This PR extends the capabilities of DenseSkOp objects. It also sets new semantics for DenseDist and DenseSkOp objects.
1. New capabilities.
The layout (row-major or column-major) of DenseSkOp.buff can now be different from the layout of the input data matrix and the output sketch.
2. Breaking API changes.
DenseDist structs dist now have a new field called dist.major_axis. This field affects whether sketching operators following dist are represented by buffers in row-major or column-major order. The options for this field are MajorAxis::Long and MajorAxis::Short.
The constructors for DenseSkOp objects no longer allow a layout parameter. Instead, the layout is determined automatically from the dist argument, as per the table below.
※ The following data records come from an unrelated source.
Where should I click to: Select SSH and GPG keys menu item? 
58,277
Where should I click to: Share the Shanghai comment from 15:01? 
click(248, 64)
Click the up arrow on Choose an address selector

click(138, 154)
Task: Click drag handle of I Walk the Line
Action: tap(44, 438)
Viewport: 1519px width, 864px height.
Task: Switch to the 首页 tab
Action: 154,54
Is the sketching operator wide or tall?
short- or long-axis major?
Implied storage order
wide
MajorAxis::Long
row-major
wide
MajorAxis::Short
column-major
tall
MajorAxis::Long
column-major
tall
MajorAxis::Short
row-major
3. Incidental changes
I restructured our test code to make things more modular.
Why bother?
I claim that framing DenseSkOp objects as being "long axis-major" or "short axis-major" is more useful than framing discussion in terms of row or column-major. The high-level reason for this is to specify RandBLAS' semantics without constantly considering different cases for wide sketching operators or tall sketching operators. This philosophy is stated in the RandLAPACK book; it's also reflected in the RandBLAS API for sparse sketching operators (which adopts a taxonomy of being short-axis-sparse or long-axis-sparse).
1. Swapping a distribution's row and column dimensions should be equivalent to transposition.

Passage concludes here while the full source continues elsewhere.